В самом конце XIX века в Москве вышло Собрание сочинений Каронина (Н.Е. Петропавловского) «По Ишиму и Тоболу», в котором упоминаются отношения крестьян Курганского и Ишимского округов с местным казахским населением. Автор сочинений - Николай Петропавловский родился в октябре 1853 года в деревне Вознесенке Самарской губернии в семье священника и в дальнейшем пошел по стопам отца, учился в Бузулукском духовном училище, а после окончания поступил в Самарскую духовную семинарию, но был отчислен за «непочтительное отношение к начальству».
Николай был приверженцем революционных взглядов, участвовал в местном ученическом кружке самообразования, самарском кружке пропагандистов, вел активную пропаганду среди крестьян. Впервые был арестован в августе 1874 года, повторно в 1879 году в Санкт-Петербурге.
Осенью 1881 года был выслан в Сибирь на 5 лет. Находясь в городе Кургане Тобольской губернии написал несколько произведений. В сентябре 1883 года Н. Петропавловский переехал в город Ишим Ишимского округа. К сентябрю 1885 года он написал очерки «По Ишиму и Тоболу». Сочинения состоят из 7 очерков: Очерк природы, Очерк землевладения, Очерк культуры, Очерк переселений, Очерк отношений крестьян к земле, Очерк обрабатывающей и добывающей промышленности и Очерк будущего. В первом очерке описано географическое расположение региона, поверхность и вид, орошение, климат и его сезонные особенности в Курганском и Ишимском округах, почвы, особенности фауны и флоры и вопрос о многоземелье.

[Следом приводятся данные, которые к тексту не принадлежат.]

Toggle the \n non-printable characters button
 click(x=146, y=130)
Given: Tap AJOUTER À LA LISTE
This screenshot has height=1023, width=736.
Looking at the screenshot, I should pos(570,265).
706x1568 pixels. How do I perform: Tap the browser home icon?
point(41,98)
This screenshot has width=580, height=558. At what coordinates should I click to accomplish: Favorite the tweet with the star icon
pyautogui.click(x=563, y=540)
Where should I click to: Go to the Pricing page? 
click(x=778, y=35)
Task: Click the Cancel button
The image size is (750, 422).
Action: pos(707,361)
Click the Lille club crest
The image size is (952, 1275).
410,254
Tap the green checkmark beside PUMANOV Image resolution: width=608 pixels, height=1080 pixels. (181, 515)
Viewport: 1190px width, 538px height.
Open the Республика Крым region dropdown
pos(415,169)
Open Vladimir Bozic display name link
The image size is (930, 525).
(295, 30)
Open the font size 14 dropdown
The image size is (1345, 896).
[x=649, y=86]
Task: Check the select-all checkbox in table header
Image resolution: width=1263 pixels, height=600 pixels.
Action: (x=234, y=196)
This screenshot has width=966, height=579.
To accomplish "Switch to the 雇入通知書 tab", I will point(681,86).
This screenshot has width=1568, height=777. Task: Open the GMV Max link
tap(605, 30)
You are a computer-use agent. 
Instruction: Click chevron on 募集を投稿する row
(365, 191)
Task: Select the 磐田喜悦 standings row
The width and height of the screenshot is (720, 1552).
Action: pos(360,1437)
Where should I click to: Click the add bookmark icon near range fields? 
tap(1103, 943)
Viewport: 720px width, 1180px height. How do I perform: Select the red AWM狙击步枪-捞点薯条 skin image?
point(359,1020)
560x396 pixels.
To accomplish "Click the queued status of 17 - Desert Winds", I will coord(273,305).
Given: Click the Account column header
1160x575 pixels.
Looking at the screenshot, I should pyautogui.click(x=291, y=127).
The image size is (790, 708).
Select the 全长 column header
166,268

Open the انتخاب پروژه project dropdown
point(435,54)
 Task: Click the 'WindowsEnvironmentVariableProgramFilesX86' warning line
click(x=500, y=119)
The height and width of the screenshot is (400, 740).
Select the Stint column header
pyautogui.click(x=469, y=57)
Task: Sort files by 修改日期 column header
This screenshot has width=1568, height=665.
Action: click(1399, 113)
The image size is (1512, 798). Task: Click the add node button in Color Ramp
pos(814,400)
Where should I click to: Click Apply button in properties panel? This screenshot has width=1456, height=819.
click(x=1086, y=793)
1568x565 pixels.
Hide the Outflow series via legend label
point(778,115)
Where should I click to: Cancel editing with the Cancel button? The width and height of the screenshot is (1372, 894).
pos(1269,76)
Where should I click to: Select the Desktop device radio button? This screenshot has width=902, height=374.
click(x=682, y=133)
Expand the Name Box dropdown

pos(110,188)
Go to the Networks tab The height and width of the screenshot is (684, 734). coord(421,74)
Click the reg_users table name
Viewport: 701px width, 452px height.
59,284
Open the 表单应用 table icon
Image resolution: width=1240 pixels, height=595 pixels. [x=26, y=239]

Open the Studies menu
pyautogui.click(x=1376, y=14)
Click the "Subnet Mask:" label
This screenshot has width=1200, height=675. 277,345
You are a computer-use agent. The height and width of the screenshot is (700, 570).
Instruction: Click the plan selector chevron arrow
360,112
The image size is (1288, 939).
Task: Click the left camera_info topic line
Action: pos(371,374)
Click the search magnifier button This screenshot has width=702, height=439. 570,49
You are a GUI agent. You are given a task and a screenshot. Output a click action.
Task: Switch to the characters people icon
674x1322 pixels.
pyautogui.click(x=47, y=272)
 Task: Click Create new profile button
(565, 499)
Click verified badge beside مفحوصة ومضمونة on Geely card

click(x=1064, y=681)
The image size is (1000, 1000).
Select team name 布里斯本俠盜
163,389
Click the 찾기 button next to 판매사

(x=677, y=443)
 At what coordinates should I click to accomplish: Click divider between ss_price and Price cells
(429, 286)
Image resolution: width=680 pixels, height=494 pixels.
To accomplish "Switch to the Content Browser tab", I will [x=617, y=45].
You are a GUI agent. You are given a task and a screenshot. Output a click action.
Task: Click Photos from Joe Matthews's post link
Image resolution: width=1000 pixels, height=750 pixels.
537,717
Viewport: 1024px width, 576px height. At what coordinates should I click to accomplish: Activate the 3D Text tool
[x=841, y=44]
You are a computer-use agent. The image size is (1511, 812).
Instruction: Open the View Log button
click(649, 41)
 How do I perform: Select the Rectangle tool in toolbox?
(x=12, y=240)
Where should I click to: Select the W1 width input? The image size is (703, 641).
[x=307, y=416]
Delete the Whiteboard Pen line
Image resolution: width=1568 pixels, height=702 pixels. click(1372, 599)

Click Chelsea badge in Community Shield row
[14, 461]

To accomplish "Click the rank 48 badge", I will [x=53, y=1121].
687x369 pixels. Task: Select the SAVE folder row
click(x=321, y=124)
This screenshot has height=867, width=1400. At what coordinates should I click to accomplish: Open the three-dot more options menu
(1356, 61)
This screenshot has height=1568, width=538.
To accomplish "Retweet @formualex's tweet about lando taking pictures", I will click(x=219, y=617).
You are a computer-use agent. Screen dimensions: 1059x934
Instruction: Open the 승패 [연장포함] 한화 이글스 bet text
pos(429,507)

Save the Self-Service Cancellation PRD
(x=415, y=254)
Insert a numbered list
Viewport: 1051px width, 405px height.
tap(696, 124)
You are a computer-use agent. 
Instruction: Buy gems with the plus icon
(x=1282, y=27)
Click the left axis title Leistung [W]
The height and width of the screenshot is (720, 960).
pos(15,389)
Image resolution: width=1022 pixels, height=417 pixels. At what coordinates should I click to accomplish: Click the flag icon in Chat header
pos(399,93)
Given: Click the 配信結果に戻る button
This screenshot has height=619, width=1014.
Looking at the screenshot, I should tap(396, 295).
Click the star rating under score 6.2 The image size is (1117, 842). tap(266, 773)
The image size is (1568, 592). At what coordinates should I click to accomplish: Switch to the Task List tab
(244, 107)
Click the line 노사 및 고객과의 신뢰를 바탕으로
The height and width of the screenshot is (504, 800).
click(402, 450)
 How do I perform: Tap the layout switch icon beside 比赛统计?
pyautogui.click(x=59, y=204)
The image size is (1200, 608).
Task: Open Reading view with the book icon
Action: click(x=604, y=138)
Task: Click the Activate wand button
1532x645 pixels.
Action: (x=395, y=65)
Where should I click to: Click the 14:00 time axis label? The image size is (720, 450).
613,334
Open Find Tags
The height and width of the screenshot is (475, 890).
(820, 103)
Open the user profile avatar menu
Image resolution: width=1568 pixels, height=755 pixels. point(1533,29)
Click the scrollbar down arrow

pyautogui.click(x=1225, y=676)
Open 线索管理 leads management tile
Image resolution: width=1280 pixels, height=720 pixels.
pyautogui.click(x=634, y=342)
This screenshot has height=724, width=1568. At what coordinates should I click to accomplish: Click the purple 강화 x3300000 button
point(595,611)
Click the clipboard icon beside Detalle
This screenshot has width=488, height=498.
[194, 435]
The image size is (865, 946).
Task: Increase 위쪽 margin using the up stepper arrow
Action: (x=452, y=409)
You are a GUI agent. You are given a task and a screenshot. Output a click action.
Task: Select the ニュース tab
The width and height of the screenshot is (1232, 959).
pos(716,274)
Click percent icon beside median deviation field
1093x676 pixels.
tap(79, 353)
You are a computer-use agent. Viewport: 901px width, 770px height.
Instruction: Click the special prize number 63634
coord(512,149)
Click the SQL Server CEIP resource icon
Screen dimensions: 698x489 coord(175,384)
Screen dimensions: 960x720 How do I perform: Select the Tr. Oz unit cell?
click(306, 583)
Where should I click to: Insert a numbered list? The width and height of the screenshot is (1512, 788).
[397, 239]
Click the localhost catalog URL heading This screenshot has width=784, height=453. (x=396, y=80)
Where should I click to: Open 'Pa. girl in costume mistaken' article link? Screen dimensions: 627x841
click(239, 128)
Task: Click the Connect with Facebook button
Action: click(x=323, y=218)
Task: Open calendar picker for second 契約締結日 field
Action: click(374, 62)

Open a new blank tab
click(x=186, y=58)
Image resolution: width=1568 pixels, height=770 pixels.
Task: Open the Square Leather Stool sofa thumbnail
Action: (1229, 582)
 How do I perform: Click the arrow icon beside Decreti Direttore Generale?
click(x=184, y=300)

Во второй части «Очерк землевладения» упоминаются казахи (киргизы), в частности, борьба с инородцами в процессе захвата сибирских земель. Поэтому портал Qazaqstan Tarihy предлагает рассмотреть этот очерк подробнее.
Очерк землевладения
Край, занятый теперь тремя округами, был заселен с незапамятных времен, почти сразу же после побед Ермака, когда в открытые этими победами ворота Сибири двинулась могучая волна русских людей. Из каких элементов состояла эта масса? Существует мнение, что предки сибиряков были «штрафные людишки» Московского царства, причем совершенно неосновательно смешиваются в одну кучу жители городов и деревень. Не трудно показать всю ошибочность такого взгляда. В самом деле, если обитатели сибирских городов не могут похвастаться своими предками, пришедшими с бубновыми тузами на спинах, то происхождение крестьян сибирских иное.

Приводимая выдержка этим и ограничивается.